Davon können insbes. mittelständische Unternehmen, die den Großteil der IT-Unternehmen ausmachen, profitieren: Untersuchungen von PEREP zufolge entfallen 81 Prozent der Private-Equity-Investitionen auf mittelständische Unternehmen (weniger als 50 Millionen Euro Umsatz).

Mit der zunehmenden Erfahrung der Unternehmer jenseits der Bankkredite wandelt sich das Bild von Private Equity. Auf die Frage, wie die Zusammenarbeit und Unterstützung der Beteiligungsgesellschaften im Vergleich zu anderen Kapitalgebern seien, beurteilen zwei Drittel der von PWC und BVK befragten Portfoliounternehmen diese besser als mit der Bank!

Neben dem klassischen Eigenkapital nehmen stille Beteiligungen eine immer stärkere Rolle ein. Mezzanine-Kapital ist hier zu nennen, da es aufgrund seiner flexiblen Ausgestaltung (stille / atypisch stille Beteiligung) viele Optionen ermöglicht und bei geeigneter Strukturierung die Eigenkapitalbasis stärkt. Und auch bei der Vergabe von Bankkrediten lohnt sich ein Blick über den Tellerrand: Banken aus den Anrainer-Staaten versuchen immer wieder, deutschen Kreditinstituten Marktanteile im Heimatmarkt abzunehmen.

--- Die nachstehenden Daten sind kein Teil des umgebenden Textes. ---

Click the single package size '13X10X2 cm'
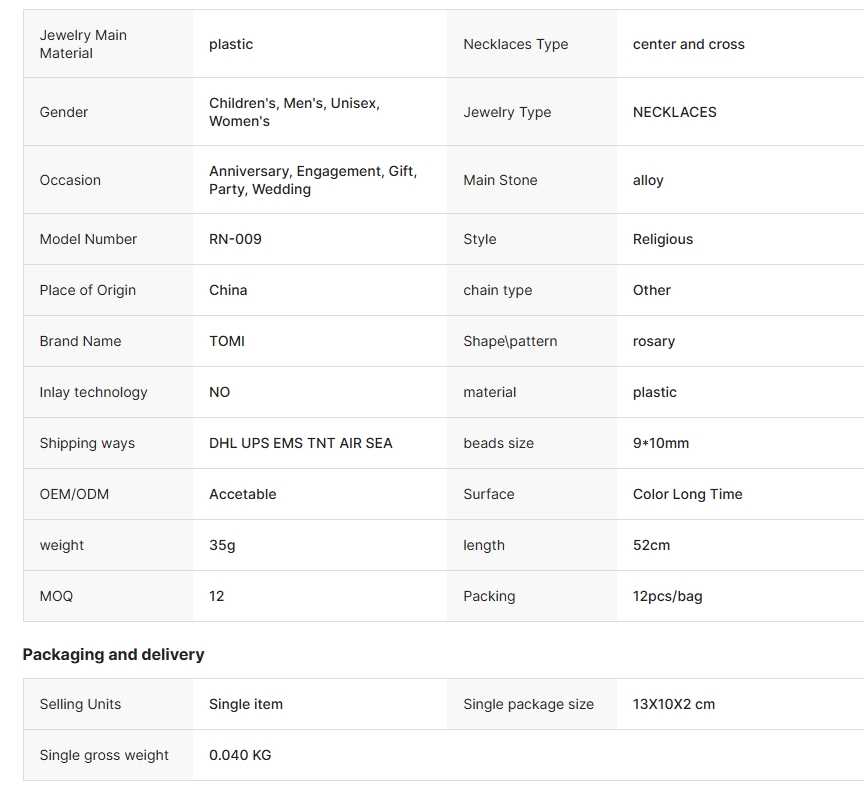The height and width of the screenshot is (790, 864). (673, 704)
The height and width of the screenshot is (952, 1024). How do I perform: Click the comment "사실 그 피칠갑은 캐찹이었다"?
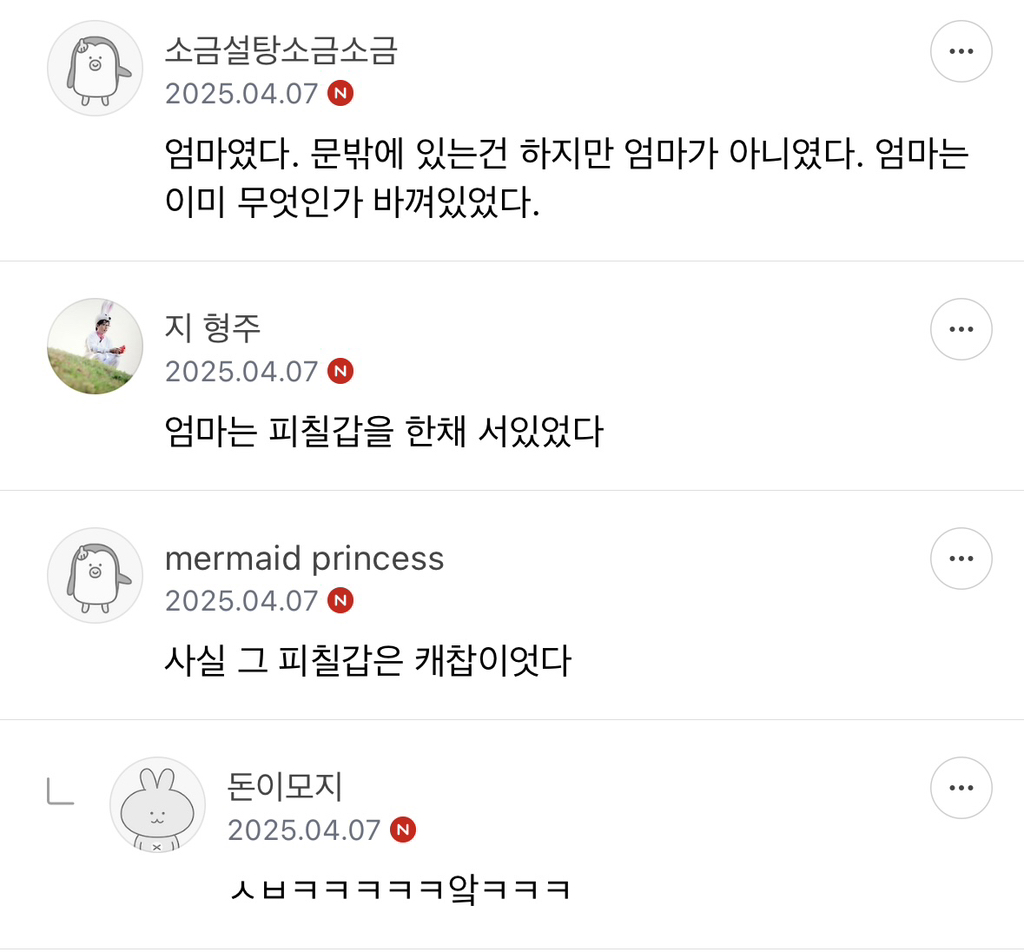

Eine weitere Option bilden Banken mit sogenanntem Strukturauftrag. Die genaue Kenntnis der einzelnen Förderprogramme ist entscheidend, damit förderfähige Vorhaben nicht an formalen Fehlern scheitern. Und last, but not least bilden Business Angels und - stark steigend - auch Manager mit ihrem "Smart Money" Möglichkeiten bei der Syndizierung.